A novel CYP11A1: c.1236 + 5G > A was identified, expanding the mutation spectrum of the congenital adrenal insufficiency with 46,XY sex reversal. In a now 17-year-old girl delivered full-term (G2P2, parents unrelated), adrenal failure was diagnosed in the first year of life based on clinical picture of acute adrenal crisis with vomiting, dehydration, weight loss, hypotension, and electrolyte disturbances. At the time, hormonal tests revealed primary adrenocortical insufficiency and steroid profiles showed lack of products of steroidogenesis, and since then the patient has been treated with substitution doses of hydrocortisone and fludrocortisone. At the age of 14, considering the absence of puberty symptoms, extended diagnostic tests revealed elevated LH levels (26.5 mIU/mL) with pre-puberty FSH levels (4.9 mIU/mL), low estradiol (28 pmol/L), testosterone (<2.5 ng/mL), and extremely high levels of ACTH (4961 pg/mL). A cytogenetic study revealed a 46 XY karyotype. A molecular examination confirmed the missense mutation and a novel splice-site mutation of CYP11A1 gene. Compound heterozygosity for the CYP11A1 gene with a known pathogenic variant in one allele and a novel splice site mutation in the second allele is most probably responsible for congenital adrenal insufficiency with 46,XY sex reversal. We discuss the necessity of cytogenetic test in the case of early onset of adrenal failure in the absence of steroidogenesis metabolites in the steroid profile.

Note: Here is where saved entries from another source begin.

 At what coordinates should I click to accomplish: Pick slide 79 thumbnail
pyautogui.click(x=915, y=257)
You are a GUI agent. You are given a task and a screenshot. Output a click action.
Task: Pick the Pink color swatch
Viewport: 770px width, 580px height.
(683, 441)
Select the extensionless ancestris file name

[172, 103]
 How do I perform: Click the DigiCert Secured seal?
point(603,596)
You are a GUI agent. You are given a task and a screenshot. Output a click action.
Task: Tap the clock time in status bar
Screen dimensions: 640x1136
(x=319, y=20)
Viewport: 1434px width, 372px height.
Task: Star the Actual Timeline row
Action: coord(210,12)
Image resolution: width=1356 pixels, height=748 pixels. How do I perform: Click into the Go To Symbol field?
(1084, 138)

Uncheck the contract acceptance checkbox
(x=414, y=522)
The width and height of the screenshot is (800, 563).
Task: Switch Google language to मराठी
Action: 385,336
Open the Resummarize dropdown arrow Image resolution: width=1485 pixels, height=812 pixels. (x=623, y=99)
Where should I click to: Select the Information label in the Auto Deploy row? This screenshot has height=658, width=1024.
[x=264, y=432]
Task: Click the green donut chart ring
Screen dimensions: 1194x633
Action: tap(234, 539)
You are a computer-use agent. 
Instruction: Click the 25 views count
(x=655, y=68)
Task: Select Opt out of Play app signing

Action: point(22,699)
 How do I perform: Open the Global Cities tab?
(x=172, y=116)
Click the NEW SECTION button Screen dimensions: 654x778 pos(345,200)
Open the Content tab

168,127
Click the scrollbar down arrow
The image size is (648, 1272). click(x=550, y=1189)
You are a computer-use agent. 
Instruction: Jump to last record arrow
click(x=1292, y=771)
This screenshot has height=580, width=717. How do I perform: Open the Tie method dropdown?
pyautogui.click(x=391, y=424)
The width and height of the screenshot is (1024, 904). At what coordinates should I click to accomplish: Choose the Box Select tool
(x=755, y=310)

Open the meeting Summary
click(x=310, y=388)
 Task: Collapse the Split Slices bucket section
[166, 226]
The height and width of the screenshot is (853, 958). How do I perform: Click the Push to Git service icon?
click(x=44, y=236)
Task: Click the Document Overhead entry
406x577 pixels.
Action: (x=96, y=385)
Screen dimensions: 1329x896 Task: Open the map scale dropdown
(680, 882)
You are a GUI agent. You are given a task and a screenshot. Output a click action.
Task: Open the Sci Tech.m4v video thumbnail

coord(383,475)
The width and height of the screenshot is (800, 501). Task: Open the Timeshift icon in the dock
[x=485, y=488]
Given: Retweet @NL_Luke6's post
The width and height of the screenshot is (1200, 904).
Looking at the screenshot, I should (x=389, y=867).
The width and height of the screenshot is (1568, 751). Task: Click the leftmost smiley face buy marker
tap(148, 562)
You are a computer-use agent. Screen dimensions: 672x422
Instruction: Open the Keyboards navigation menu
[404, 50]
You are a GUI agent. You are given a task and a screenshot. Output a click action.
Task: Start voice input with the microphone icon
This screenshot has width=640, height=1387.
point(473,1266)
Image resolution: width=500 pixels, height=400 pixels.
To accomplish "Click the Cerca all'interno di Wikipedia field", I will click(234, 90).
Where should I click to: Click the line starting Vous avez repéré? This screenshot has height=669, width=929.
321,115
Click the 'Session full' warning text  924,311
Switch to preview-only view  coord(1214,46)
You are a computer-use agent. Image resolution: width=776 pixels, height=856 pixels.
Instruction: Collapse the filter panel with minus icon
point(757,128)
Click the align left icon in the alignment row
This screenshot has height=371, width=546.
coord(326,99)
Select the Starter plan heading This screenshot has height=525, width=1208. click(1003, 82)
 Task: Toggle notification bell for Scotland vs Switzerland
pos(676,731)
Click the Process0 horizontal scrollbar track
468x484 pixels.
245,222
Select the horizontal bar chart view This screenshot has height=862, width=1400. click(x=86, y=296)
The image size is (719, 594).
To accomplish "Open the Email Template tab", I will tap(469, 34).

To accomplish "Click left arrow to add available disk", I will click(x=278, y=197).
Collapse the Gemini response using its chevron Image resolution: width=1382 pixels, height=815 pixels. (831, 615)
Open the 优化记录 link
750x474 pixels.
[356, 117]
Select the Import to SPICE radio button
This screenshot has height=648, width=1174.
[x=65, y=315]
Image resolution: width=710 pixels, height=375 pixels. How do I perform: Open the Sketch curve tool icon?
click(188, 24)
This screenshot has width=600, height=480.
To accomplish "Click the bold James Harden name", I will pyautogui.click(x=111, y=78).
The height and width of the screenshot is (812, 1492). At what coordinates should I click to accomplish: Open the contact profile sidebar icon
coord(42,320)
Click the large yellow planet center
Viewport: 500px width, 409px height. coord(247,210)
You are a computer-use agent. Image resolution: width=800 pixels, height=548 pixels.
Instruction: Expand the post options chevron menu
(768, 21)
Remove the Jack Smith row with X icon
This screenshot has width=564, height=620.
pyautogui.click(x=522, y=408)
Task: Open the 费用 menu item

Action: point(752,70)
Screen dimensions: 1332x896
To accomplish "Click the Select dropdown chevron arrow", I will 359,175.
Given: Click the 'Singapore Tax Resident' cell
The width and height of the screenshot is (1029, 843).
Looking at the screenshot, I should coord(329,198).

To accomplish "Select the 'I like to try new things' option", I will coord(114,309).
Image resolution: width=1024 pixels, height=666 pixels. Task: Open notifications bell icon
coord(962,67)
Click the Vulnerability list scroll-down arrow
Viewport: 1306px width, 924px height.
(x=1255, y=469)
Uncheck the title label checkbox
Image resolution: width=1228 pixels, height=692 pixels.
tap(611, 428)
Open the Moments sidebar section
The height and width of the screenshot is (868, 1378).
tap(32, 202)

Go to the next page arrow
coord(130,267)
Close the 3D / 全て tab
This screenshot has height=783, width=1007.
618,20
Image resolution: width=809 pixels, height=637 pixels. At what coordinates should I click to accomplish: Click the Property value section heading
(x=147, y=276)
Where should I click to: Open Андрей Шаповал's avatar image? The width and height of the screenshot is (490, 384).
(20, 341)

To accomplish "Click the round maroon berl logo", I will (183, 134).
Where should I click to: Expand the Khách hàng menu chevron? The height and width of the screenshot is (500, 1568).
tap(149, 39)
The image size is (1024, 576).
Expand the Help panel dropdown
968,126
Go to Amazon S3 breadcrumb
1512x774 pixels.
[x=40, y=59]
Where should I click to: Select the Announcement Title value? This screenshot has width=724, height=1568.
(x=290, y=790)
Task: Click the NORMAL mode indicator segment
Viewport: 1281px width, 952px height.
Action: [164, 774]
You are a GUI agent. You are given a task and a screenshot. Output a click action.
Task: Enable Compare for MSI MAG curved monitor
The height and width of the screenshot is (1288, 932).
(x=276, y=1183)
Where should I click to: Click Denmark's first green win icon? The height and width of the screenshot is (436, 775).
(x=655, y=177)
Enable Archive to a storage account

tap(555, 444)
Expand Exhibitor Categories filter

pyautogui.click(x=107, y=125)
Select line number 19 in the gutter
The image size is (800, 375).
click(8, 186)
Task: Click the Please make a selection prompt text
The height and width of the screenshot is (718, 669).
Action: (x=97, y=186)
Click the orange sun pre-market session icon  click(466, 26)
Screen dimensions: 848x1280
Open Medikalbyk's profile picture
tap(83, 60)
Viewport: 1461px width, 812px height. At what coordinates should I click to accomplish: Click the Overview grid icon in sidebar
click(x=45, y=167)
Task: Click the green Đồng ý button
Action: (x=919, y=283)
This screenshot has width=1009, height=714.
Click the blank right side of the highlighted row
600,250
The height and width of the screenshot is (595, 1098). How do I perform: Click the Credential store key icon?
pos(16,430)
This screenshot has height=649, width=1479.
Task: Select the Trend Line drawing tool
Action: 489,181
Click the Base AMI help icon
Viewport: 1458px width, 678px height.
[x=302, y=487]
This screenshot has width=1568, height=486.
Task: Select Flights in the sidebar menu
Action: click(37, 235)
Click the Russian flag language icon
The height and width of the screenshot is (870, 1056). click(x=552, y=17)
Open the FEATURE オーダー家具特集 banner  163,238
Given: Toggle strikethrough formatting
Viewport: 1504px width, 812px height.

Keywords: CYP11A1 gene; congenital adrenal hyperplasia (CAH); disorder of sex development (DSD); novel mutation.

Figure 1

Two initial steps of steroidogenesis related to the StAR and p450scc activity.

Figure 2

Magnetic resonance imaging (MRI) of abdomen and pelvis minor showing presence of gonads (right (A), left (B)) with the absence of the structures derived from the Müllerian ducts.

Figure 3

Results of automated DNA sequencing for CYP11A1 splice site mutation NM_000781.2 c.1236 + 5G > A (upper chromatogram) and missense mutation NM_000781.2 c.566C > T; p.(Ala189Val) (bottom chromatogram).

Figure 4

Expected CYP11A1: c.1236 + 5G > A mutation effect on splicing. (A) Splicing mutation within the canonical splice sites leading to whole exon skipping; (B) splicing mutation resulting in the usage of the cryptic exonic or intronic splice site that leads to the inclusion of an intron fragment or exon fragment skipping.